AIM OF THE EXERCISE: Given the listing below, write out exactly the lines starting with the line that has "Toggle Opt-out checkbox for Owner Demo" and going on through the line that has "Image resolution: width=1456", both kept.

THE INPUT:
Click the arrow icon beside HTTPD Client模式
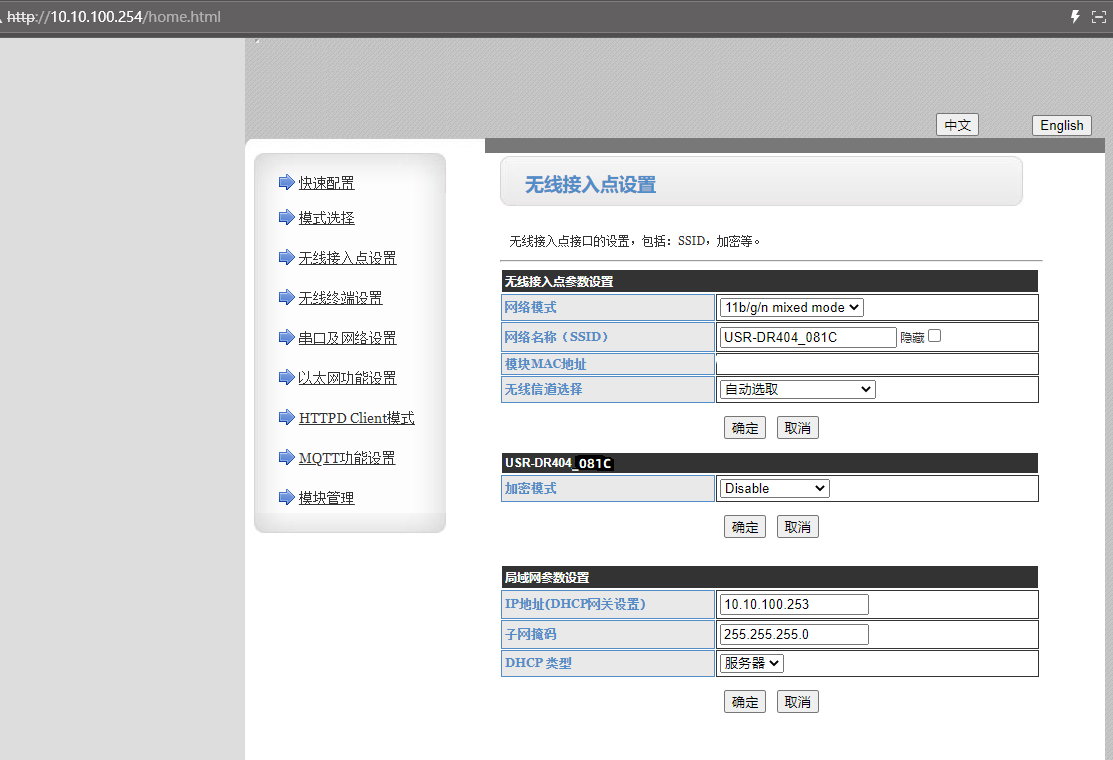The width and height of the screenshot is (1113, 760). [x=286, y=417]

--

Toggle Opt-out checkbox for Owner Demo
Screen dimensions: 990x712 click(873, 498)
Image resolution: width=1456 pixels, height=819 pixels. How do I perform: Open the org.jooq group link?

WORKED SOLUTION:
Toggle Opt-out checkbox for Owner Demo
Screen dimensions: 990x712 click(873, 498)
Image resolution: width=1456 pixels, height=819 pixels. How do I perform: Open the org.jooq group link?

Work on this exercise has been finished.